* _What is being asked_:
Look through the entries that follow and return each line that has the string "computer".

+++ Data supplied

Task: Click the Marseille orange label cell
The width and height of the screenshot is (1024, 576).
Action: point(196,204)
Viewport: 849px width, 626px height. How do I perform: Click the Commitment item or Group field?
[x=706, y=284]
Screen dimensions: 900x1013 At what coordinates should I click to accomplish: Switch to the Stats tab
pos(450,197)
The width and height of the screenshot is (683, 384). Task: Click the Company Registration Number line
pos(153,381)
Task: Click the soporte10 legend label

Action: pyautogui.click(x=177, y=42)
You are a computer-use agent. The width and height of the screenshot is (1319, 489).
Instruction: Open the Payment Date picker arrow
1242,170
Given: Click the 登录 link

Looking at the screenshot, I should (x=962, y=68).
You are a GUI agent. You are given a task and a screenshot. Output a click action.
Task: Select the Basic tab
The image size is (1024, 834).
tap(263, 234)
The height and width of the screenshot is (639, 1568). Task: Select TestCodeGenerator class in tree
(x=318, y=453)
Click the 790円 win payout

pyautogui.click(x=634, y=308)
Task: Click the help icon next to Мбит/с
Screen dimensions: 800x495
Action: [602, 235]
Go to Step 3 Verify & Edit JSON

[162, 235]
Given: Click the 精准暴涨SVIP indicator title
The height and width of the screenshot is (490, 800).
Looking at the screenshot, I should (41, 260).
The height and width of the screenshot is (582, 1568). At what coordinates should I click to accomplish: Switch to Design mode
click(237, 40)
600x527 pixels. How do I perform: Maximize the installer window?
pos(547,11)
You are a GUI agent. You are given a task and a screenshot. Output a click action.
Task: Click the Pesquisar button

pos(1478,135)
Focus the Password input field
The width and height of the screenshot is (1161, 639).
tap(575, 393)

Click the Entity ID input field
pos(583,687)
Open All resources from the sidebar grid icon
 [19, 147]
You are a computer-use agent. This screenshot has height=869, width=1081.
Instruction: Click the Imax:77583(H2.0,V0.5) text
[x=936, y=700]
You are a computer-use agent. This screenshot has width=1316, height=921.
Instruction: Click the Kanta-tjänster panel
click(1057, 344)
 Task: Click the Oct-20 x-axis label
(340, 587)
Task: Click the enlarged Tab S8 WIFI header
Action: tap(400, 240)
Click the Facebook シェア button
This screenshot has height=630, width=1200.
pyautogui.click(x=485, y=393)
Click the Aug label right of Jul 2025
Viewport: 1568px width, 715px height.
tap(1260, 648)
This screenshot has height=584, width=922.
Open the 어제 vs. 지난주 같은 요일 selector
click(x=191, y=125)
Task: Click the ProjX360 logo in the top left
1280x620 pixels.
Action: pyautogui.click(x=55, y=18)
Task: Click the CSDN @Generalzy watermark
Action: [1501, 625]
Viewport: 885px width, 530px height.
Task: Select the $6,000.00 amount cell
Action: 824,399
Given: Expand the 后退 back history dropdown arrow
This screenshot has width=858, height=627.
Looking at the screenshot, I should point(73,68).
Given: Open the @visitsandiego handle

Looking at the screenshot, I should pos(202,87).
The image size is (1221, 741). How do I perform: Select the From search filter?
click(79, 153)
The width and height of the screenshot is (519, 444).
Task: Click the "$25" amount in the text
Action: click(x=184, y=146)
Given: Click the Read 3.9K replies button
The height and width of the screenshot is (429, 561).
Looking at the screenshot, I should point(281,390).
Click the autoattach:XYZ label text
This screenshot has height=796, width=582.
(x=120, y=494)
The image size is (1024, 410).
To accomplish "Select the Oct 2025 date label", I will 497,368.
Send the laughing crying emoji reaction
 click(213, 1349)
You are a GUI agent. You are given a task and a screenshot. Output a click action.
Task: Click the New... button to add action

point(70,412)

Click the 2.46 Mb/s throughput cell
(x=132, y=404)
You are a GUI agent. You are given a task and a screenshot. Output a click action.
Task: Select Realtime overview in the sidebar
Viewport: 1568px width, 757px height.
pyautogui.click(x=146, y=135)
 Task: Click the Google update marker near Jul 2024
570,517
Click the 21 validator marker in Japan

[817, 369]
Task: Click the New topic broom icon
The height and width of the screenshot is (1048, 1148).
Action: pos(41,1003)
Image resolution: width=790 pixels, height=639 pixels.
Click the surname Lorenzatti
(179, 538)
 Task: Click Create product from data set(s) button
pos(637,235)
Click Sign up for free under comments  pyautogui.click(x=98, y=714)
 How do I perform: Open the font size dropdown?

++++++

* _Exercise answer_:
You are a computer-use agent. The width and height of the screenshot is (1319, 489).
You are a computer-use agent. This screenshot has height=869, width=1081.
You are a computer-use agent. This screenshot has width=1316, height=921.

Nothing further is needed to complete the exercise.